I'm actually thinking that a set of amendments should be proposed to repair the damage. A repeal of the 17th, for instance, along with a balanced budget amendment, one reasserting the limits of the Commerce clause, and a couple of others to undo some damage done by court rulings. Something manageable that can restore some concept of limited government.
That would be great. But we need 38 states on board. You think we have enough?
Not even close.
Additionally, at least a massive minority of Americans are categorically opposed to limited, or just, government as you and I think of it, even in terms of paying it lip service. It's not going to happen.
Does anyone here think this crap will make it past the house?
And it still has not made it to the senate floor.
I give it under a 10% chance of ever becoming law.
Why is it that the Republicans are always in the wrong if they don't "compromise" by going along with the Democratic program?
How about the Democratic intransigence? Doesn't that count for anything?
I don't know. I think their may yet be enough rationality left that 3/4 of the states could ratify a BBA. I would shy away from Pro Libertate's idea of trying to pass several amendments at once for fear of introducing agendas with less support, and perhaps diluting support that might otherwise have been given.

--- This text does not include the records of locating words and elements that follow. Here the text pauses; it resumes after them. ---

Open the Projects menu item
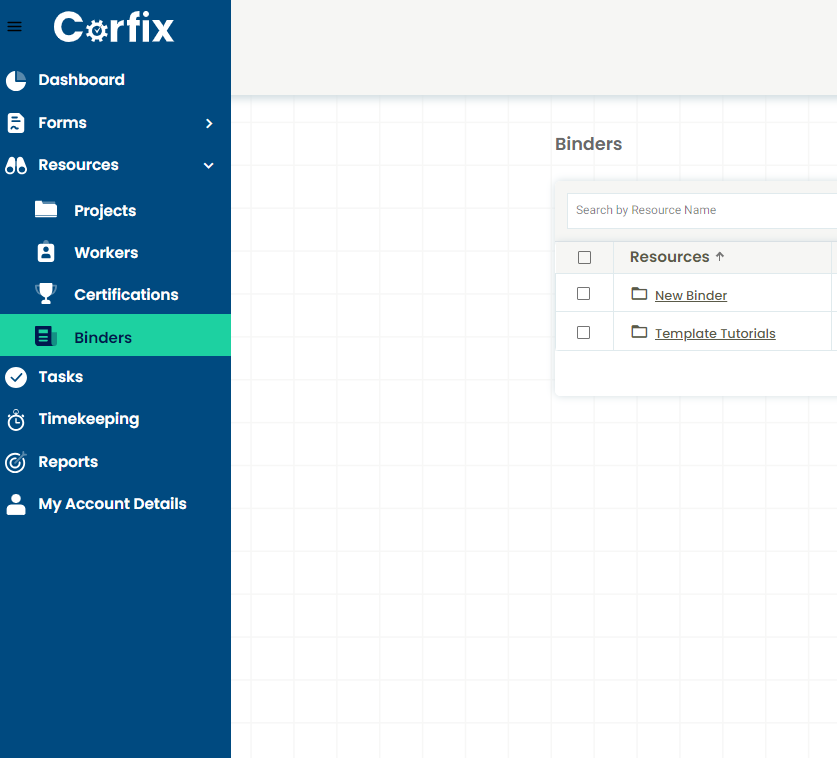 click(104, 211)
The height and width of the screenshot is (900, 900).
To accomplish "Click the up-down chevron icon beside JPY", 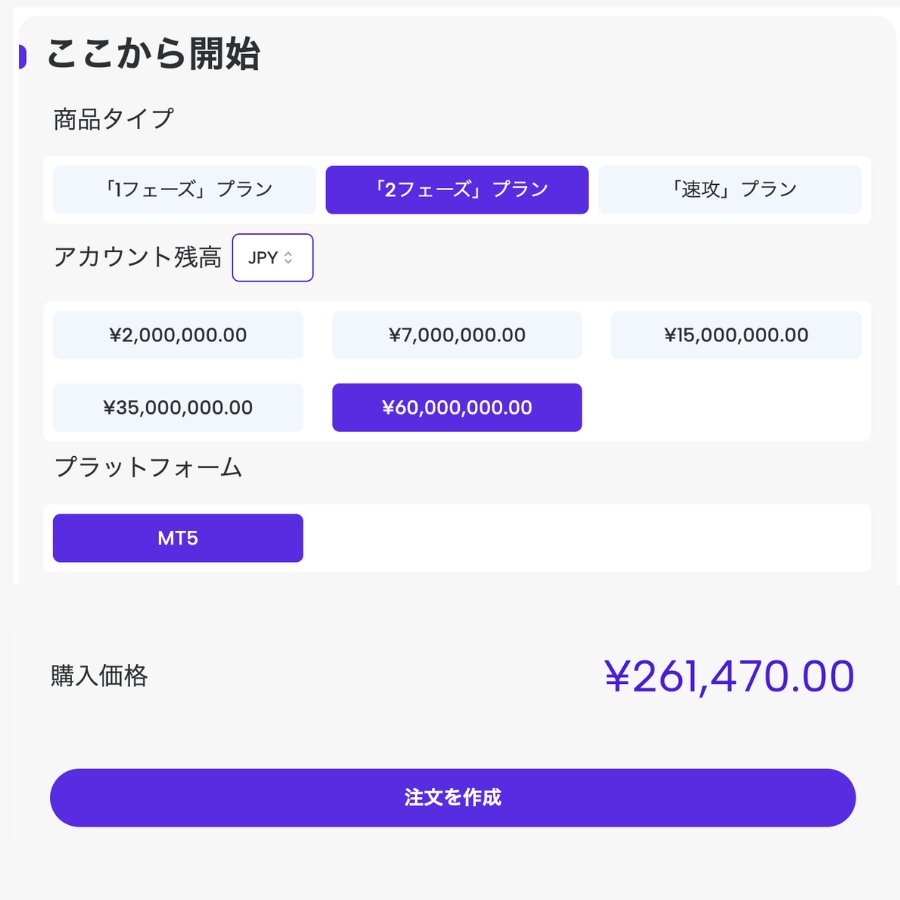I will tap(289, 258).
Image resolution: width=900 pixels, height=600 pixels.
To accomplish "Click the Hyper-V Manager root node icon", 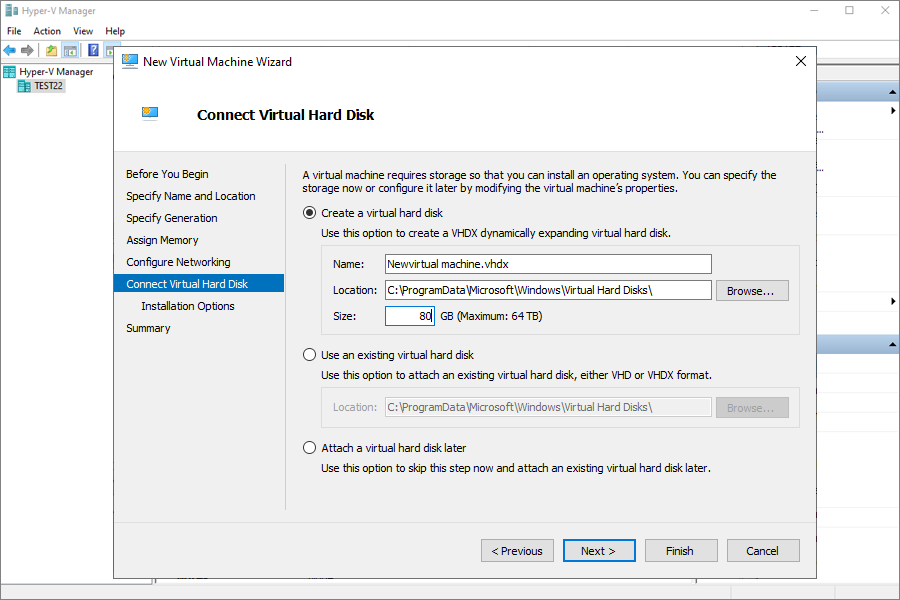I will [10, 72].
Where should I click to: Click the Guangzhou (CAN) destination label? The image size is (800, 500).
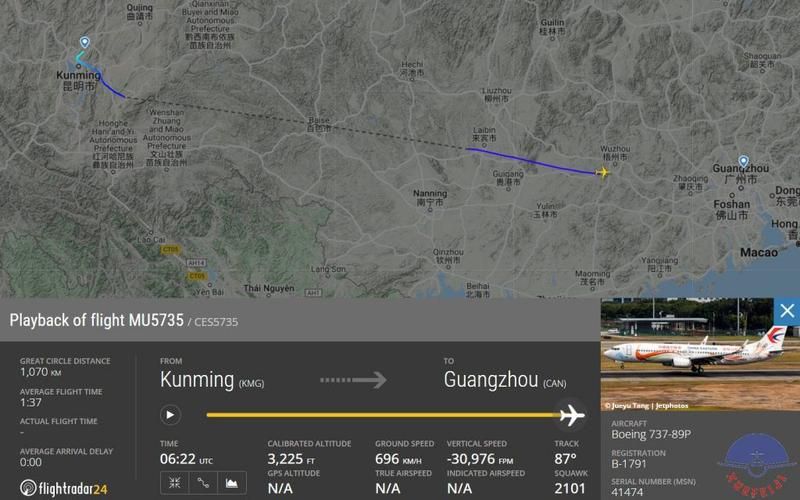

I think if we stuck to a BBA-only agenda we could get 3/4. Even the far left realizes the mess we are in and it is the ability of the government to spend more than it takes in that's responsible.
The only people who are against a BBA are those who's power would be directly diminished...those currently serving in office.
Of course I may be drastically underestimating the rationality of the general populace...
Don't know. I think their may yet be enough rationality left that 3/4 of the states could ratify a BBA. I would shy away from Pro Libertate's idea of trying to pass several amendments at once for fear of introducing agendas with less support, and perhaps diluting support that might otherwise have been given. I think if we stuck to a BBA-only agenda we could get 3/4. Even the far left realizes the mess we are in and it is the ability of the government to spend more than it takes in that's responsible.
The only people who are against a BBA are those who's power would be directly diminished...those currently serving in office.
Of course I may be drastically underestimating the rationality of the general populace...
(Sorry about the double post, could have sworn I hit the reply link)
I'd be okay just focusing on the balanced budget amendment for now, and attempting the full corrective slate later. Reducing spending and growth would help all by itself.
Help what?
In this political climate, a balanced budget amendment would be a gimmick by politicians who want to like like they're doing something.
That doesn't mean such an amendment would be wrong - if only pure state(wo)men supported it, it would probably never pass.
So long as it discourages tax increases and has a dispute-settlement mechanism which doesn't involve the judiciary taking over the budget, then such an amendment might encourage Congress to do what it ought to be doing without an amendment.
Congress passes unbalanced budgets far more often than it abridges freedom of speech or the press. There's an amendment against Congress doing the latter - not always enforced, but that doesn't mean we should have no First Amendment at all. Likewise, Congress would of course violate any Balanced Budget Amendment, put perhaps not as much as if there were no amendment at all.